What needs to be done
Repeat the records below exactly, leaving out any pictures.

***** Input material *****

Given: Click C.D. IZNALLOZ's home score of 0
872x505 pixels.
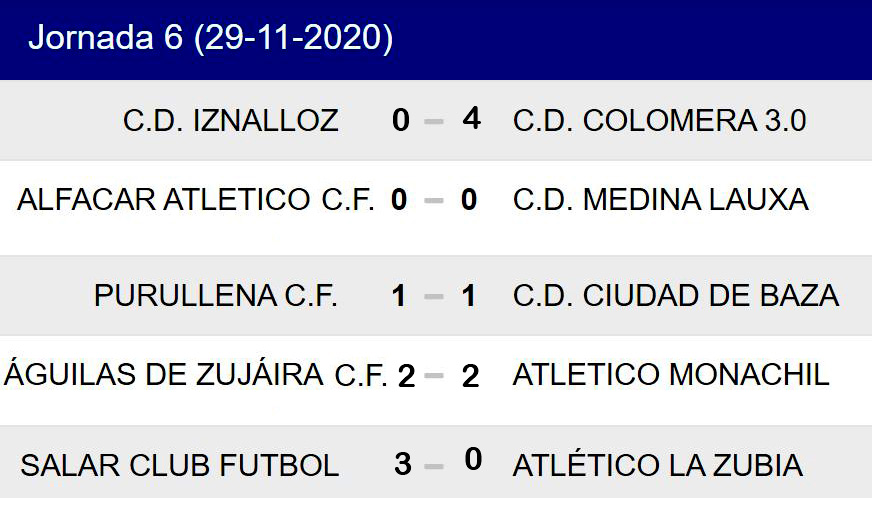Looking at the screenshot, I should coord(401,121).
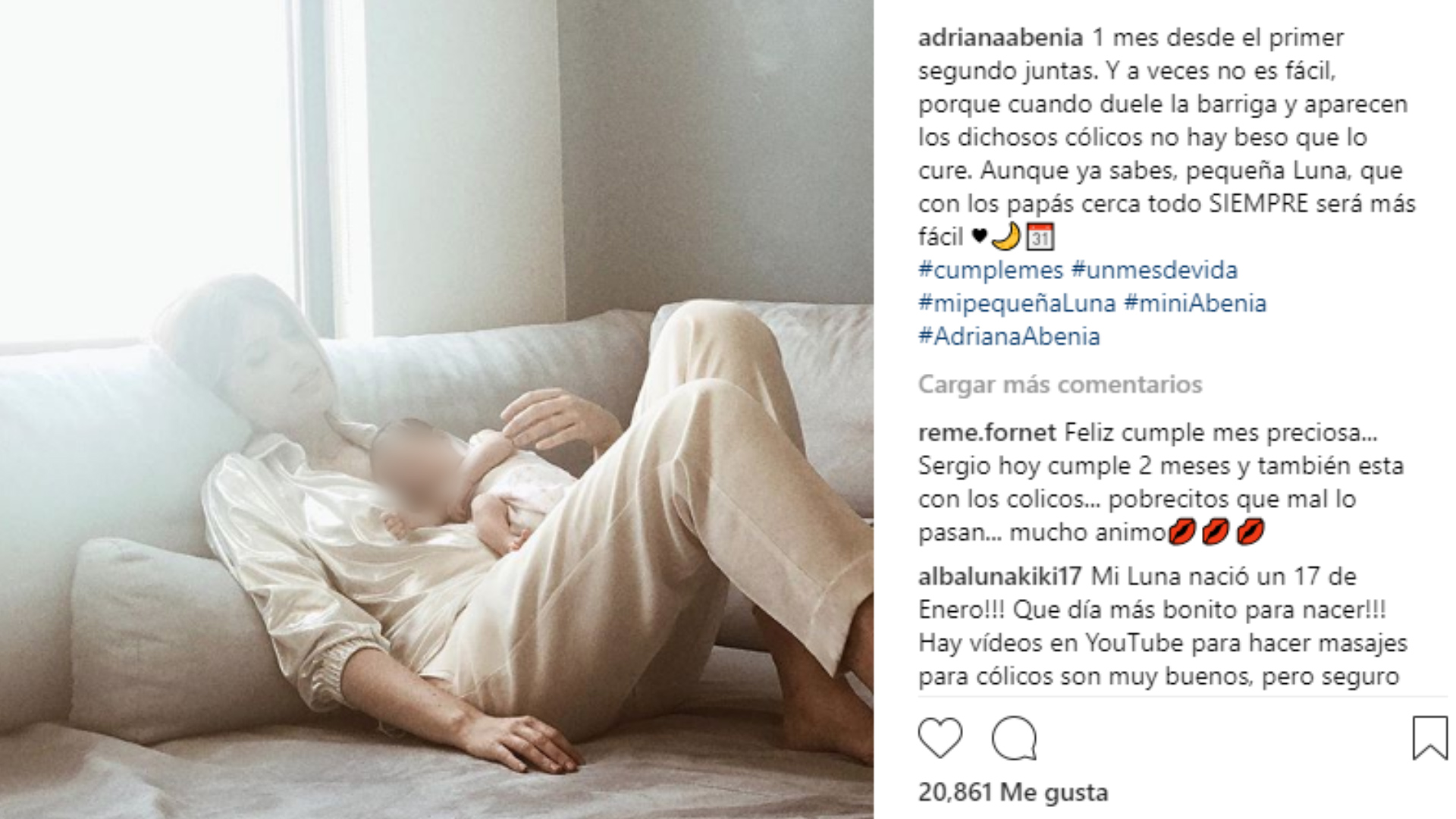Load more comments via Cargar más comentarios
This screenshot has height=819, width=1456.
pos(1060,384)
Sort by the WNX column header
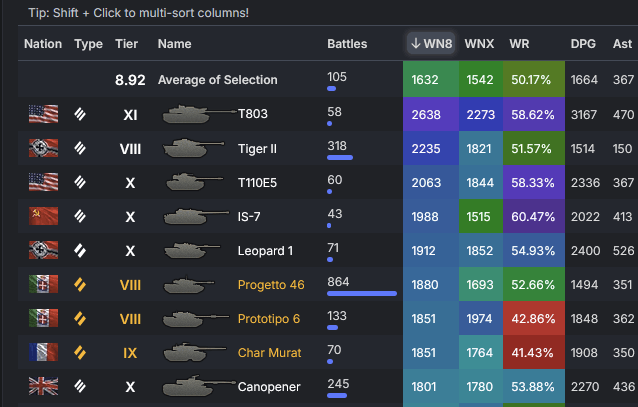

*****

Result
Given: Click C.D. IZNALLOZ's home score of 0
872x505 pixels.
Looking at the screenshot, I should coord(401,121).
Load more comments via Cargar más comentarios
This screenshot has height=819, width=1456.
pos(1060,384)
Sort by the WNX column header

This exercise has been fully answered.